# pomona!! :)



## jknight (Jun 25, 2009)

whos going to the reptile super show???


----------



## BOOSHIFIED (Jun 23, 2009)

still not sure. i may be going on a brewery cruise/tour of about 5 breweries.


tough choice


----------



## jknight (Jun 25, 2009)

ohh man you gotta go! im going both days  im going to stay up in ontario!


----------



## BOOSHIFIED (Jun 23, 2009)

i wish it was friday too. i could go then.


----------



## Mikembo (Jan 26, 2009)

I'm going to be carpooling with Jeff (Jeffdart) on Saturday. If anyone is going on Saturday we should meet up some place at the show!!!


-Mike-


----------



## jeffdart (May 21, 2008)

Its going to be great. Hopefully I make it back from Montana on monday. Can't wait for some warm weather.


----------



## Reefer420 (Oct 18, 2009)

Mikembo said:


> If anyone is going on Saturday we should meet up some place at the show!!!
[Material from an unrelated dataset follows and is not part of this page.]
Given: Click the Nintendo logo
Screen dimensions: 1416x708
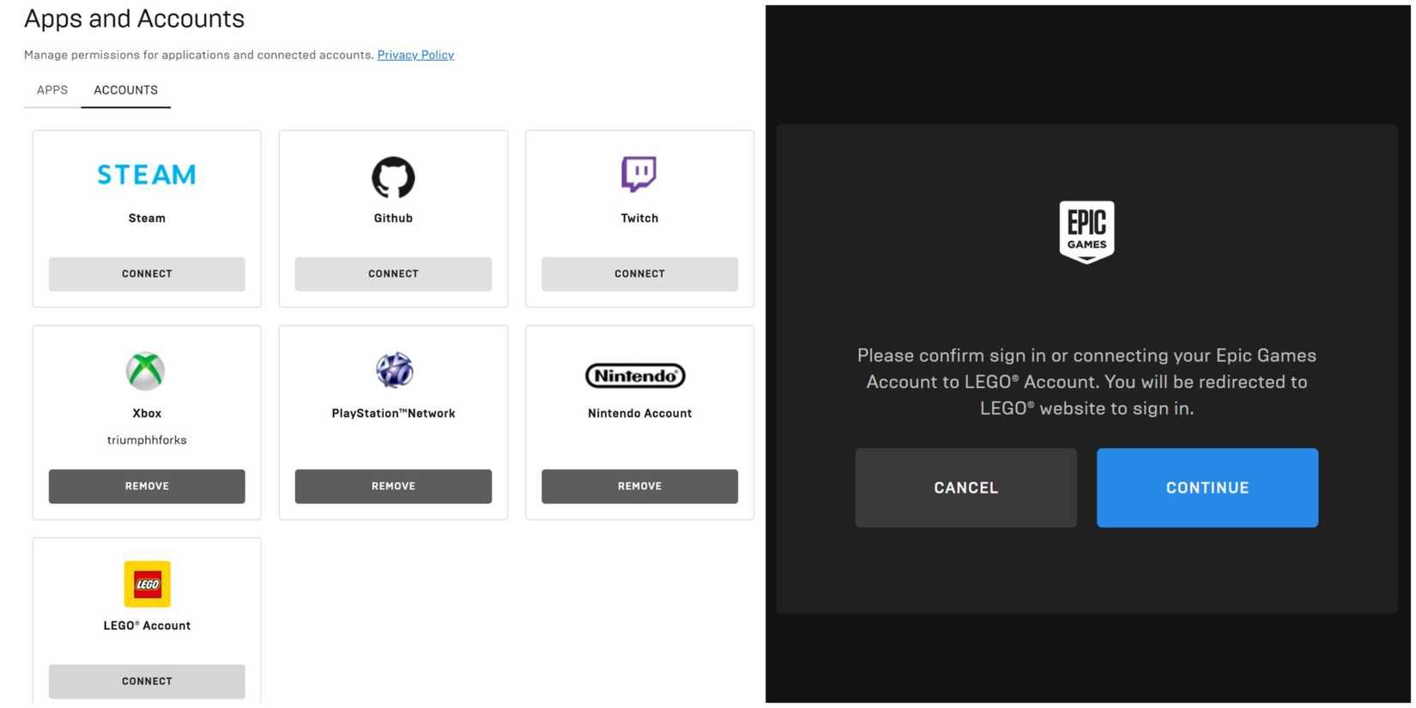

I'll be there Saturday it would be nice to meet some local board members. 
See you at the show.


----------



## Protean (Dec 27, 2007)

I will be vending at the show. Bringing tanks, presold and hopefully some additional. 

-jason.p


----------



## MELLOWROO421 (Feb 21, 2007)

I'll be there both days at Evolvstll's table. Should be a great show!


----------



## EricM (Feb 15, 2004)

Jon and I will be there both days with frogs and plants and a couple of vivs. I plan on posting a list of stuff early next week that I can bring if anyone is interested in specifics.

Be good to see everyone
ERic


----------



## Dane (Aug 19, 2004)

We will be there with a BIG selection of plants, lots of complete vivariums, flies, conversion kits and more.


----------



## kthehun89 (Jul 23, 2009)

I'm trying to carpool from San Diego! I'd drive my self but my car is leaking coolant  . PM if you have a spot. I'll pay for gas to there...

Kristof


----------



## mora (Nov 5, 2009)

please post what are you bringing to the show and prices thanks.cesar m.


----------



## Sharkdude (Nov 9, 2009)

Keller and Chris (aka Sharkdude) will be there spectating and procuring some frogs and supplies. 
Couple of spots open for carpool from Garden Grove on Saturday 1/9.
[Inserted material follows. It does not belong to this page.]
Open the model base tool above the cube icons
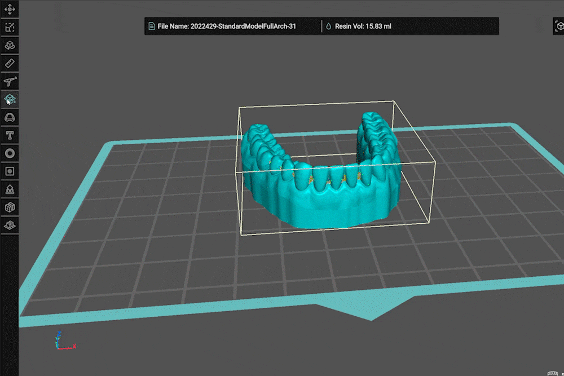(10, 189)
If its warm enough, I'll be in shorts and I'm the dude with an octopus tattoo on his left calf with a blonde 5 year old son in tow (probably in his tree frog t-shirt).


----------



## phender (Jan 9, 2009)

I plan on getting there Saturday around noon on my way home from golf. I don't know if I can squeeze in any more stuff, but it is always fun to look.


----------



## Imperial_Aquatics (Aug 27, 2009)

Glad I happened upon this thread or I would have missed it.

Looks like I'm going to head up there for the weekend to see what there is to see......!!!!


----------



## theglassfrog (Sep 6, 2009)

eric how much r your vivs going to be and r they going to come with a light or other parts. im just wondering how much money im going to need to bring i will be looking for a female luec for my calling male and i think im going to get into some mantella from protean if he has any on hand at the show. its still up in the air really on what im going to pick up at the show but ill see u at jasons(evolvstll) table for sure. what table number are u guys vending from anyway?


----------



## EricM (Feb 15, 2004)

I can bring the following to the show but probably not all of it, so if you are interested in anything please let me know.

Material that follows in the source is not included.